• Stated exercise: Please write out, word for word, the stretch of rows from the very first one through the line that contains "click(500, 51)".

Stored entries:

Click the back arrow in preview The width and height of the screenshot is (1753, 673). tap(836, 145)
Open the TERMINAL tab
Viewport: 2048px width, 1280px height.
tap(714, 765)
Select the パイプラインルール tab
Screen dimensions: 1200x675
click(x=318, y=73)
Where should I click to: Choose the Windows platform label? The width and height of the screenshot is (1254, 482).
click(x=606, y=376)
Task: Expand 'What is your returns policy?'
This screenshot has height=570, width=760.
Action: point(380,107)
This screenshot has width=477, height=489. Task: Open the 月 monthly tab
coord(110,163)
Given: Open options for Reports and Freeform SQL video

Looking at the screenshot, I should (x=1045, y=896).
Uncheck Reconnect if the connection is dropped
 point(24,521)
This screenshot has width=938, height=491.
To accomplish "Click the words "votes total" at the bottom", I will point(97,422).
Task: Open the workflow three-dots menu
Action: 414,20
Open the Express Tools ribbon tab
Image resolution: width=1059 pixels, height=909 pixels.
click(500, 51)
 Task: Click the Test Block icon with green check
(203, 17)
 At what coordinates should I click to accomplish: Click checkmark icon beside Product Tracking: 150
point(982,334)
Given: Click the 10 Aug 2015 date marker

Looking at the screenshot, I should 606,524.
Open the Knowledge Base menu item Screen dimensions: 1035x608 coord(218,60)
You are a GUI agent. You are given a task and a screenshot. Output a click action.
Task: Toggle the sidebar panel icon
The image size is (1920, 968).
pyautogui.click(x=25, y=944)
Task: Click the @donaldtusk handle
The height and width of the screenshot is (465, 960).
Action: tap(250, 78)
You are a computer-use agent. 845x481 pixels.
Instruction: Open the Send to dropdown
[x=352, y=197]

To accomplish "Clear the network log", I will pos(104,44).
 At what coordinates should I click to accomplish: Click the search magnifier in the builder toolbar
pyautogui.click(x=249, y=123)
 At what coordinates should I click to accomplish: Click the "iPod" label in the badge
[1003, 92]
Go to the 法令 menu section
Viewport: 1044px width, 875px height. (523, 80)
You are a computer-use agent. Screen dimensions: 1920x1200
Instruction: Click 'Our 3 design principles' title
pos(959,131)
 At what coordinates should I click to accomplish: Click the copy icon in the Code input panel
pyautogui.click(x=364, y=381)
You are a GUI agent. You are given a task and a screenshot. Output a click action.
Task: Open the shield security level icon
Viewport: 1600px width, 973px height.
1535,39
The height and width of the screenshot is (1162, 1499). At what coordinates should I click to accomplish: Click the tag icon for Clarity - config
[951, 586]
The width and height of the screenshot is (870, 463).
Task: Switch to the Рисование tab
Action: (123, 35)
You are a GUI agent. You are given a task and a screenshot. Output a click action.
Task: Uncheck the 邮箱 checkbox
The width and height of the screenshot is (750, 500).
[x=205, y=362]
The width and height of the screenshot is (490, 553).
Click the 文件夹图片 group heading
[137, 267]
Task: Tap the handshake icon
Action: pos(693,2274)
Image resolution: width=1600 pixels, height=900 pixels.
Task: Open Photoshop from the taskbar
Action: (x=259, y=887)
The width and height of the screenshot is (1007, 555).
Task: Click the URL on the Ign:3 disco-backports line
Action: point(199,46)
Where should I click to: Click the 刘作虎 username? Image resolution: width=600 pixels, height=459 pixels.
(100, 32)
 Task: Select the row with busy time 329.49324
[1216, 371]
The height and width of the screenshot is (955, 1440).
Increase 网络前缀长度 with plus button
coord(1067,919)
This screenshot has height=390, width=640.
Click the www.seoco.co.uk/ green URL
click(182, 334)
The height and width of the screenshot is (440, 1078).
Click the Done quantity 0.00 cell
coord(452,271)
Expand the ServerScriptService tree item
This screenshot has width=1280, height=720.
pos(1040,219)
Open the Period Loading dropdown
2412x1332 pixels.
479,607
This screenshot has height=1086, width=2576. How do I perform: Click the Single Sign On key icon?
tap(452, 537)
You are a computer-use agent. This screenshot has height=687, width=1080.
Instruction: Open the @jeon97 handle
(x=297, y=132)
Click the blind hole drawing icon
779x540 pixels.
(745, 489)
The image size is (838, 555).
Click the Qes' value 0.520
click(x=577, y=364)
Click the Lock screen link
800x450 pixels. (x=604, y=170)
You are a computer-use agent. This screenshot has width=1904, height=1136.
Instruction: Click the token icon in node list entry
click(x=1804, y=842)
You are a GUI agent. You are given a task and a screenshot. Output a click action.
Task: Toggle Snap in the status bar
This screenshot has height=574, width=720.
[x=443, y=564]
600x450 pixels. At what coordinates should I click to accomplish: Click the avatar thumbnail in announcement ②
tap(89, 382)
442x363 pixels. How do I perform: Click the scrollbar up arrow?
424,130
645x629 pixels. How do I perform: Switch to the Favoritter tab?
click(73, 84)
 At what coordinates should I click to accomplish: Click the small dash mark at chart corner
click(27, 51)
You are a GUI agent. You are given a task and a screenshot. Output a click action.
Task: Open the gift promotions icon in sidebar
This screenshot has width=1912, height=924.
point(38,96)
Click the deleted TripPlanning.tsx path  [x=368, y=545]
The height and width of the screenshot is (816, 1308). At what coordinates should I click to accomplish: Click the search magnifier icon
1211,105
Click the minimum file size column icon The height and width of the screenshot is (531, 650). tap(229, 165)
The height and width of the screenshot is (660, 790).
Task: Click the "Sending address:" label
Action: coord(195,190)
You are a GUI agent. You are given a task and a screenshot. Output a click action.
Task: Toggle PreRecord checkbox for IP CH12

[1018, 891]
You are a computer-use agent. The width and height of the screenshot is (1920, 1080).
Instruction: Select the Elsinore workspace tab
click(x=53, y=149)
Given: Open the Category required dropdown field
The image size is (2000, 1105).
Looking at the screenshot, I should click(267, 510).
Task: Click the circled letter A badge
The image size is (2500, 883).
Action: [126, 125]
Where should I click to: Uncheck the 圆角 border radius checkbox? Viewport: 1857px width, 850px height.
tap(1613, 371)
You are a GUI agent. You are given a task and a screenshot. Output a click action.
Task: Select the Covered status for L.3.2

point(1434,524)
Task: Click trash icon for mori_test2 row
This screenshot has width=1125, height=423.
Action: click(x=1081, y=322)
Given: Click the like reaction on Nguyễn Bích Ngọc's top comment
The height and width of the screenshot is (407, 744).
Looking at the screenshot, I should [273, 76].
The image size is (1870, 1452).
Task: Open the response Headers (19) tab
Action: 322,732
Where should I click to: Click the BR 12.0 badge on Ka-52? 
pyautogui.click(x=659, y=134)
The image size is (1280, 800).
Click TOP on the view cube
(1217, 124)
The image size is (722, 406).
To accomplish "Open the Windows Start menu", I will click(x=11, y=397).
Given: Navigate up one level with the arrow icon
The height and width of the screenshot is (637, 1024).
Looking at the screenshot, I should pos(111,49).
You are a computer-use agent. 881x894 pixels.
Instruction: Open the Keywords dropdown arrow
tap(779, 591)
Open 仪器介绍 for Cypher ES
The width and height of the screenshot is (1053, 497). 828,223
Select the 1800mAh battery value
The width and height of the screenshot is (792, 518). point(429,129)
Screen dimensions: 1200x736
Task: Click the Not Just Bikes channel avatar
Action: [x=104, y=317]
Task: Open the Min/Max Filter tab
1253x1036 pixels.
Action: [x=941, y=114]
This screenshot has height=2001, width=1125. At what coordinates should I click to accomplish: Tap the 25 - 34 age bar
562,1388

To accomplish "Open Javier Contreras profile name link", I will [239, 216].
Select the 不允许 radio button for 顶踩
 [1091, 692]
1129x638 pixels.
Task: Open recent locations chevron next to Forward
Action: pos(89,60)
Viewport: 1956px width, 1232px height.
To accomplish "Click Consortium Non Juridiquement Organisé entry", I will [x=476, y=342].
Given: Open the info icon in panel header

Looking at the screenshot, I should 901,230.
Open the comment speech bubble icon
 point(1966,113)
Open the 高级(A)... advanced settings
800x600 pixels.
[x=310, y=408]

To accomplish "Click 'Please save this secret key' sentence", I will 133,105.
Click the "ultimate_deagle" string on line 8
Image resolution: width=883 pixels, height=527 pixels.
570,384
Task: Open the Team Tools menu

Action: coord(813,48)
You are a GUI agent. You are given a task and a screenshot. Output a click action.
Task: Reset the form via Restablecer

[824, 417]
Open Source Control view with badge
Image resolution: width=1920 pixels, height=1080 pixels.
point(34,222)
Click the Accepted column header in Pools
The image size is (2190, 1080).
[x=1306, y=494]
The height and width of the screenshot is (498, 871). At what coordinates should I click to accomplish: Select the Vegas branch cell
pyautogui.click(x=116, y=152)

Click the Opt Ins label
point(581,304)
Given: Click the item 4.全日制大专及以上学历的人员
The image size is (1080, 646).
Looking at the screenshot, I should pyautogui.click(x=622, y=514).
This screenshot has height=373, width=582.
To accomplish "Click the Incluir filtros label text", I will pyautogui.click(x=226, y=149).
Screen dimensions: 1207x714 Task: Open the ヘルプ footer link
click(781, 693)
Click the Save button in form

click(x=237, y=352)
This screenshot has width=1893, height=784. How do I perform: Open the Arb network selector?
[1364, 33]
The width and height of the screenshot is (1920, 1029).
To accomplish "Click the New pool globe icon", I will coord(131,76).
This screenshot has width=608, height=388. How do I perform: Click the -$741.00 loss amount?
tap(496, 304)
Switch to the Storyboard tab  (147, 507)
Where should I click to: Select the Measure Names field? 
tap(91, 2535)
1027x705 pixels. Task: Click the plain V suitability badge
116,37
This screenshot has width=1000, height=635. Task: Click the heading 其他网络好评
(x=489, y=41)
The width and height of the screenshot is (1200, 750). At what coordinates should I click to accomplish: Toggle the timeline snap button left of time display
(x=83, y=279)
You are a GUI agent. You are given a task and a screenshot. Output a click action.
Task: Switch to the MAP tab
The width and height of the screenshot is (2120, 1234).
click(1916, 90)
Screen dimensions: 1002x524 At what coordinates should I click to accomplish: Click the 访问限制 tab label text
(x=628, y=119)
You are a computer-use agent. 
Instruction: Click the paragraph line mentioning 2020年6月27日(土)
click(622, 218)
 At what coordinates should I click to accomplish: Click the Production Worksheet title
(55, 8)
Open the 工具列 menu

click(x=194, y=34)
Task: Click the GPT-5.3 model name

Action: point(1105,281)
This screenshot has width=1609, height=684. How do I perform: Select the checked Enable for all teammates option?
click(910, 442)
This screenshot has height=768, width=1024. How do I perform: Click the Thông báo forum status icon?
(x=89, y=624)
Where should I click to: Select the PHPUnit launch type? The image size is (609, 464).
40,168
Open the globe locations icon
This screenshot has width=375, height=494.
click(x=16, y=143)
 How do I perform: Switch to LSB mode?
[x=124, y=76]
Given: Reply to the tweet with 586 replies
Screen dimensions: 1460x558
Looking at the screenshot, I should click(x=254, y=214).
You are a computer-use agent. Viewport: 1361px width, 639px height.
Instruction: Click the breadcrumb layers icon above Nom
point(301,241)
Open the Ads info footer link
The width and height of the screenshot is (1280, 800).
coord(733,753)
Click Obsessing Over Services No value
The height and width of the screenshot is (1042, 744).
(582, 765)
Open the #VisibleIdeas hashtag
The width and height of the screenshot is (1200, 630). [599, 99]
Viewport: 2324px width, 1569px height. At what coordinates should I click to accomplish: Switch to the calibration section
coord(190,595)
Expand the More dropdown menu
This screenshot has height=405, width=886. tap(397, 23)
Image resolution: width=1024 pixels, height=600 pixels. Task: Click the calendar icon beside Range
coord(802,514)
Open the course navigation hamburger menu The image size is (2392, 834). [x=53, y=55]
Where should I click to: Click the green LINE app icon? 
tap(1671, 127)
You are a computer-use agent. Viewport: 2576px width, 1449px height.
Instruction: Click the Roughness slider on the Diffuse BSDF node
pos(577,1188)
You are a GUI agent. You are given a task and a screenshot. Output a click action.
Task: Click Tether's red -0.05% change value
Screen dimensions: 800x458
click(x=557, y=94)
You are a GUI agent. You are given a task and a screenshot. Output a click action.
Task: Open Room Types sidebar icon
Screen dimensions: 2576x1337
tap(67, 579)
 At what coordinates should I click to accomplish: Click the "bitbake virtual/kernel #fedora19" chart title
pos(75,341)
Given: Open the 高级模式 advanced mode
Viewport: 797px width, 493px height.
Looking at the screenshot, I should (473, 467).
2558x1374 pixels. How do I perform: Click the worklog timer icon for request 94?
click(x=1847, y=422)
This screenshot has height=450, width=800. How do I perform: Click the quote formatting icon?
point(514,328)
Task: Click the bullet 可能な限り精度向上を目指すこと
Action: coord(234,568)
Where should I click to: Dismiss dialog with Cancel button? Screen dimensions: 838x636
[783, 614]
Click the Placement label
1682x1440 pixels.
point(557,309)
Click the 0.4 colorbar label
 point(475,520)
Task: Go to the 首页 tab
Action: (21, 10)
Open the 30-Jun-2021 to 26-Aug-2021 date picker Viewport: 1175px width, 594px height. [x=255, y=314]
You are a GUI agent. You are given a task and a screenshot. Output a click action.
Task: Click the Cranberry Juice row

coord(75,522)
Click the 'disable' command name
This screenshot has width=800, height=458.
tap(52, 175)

• Task output:
Click the back arrow in preview The width and height of the screenshot is (1753, 673). tap(836, 145)
Open the TERMINAL tab
Viewport: 2048px width, 1280px height.
tap(714, 765)
Select the パイプラインルール tab
Screen dimensions: 1200x675
click(x=318, y=73)
Where should I click to: Choose the Windows platform label? The width and height of the screenshot is (1254, 482).
click(x=606, y=376)
Task: Expand 'What is your returns policy?'
This screenshot has height=570, width=760.
Action: point(380,107)
This screenshot has width=477, height=489. Task: Open the 月 monthly tab
coord(110,163)
Given: Open options for Reports and Freeform SQL video

Looking at the screenshot, I should (x=1045, y=896).
Uncheck Reconnect if the connection is dropped
 point(24,521)
This screenshot has width=938, height=491.
To accomplish "Click the words "votes total" at the bottom", I will point(97,422).
Task: Open the workflow three-dots menu
Action: 414,20
Open the Express Tools ribbon tab
Image resolution: width=1059 pixels, height=909 pixels.
click(500, 51)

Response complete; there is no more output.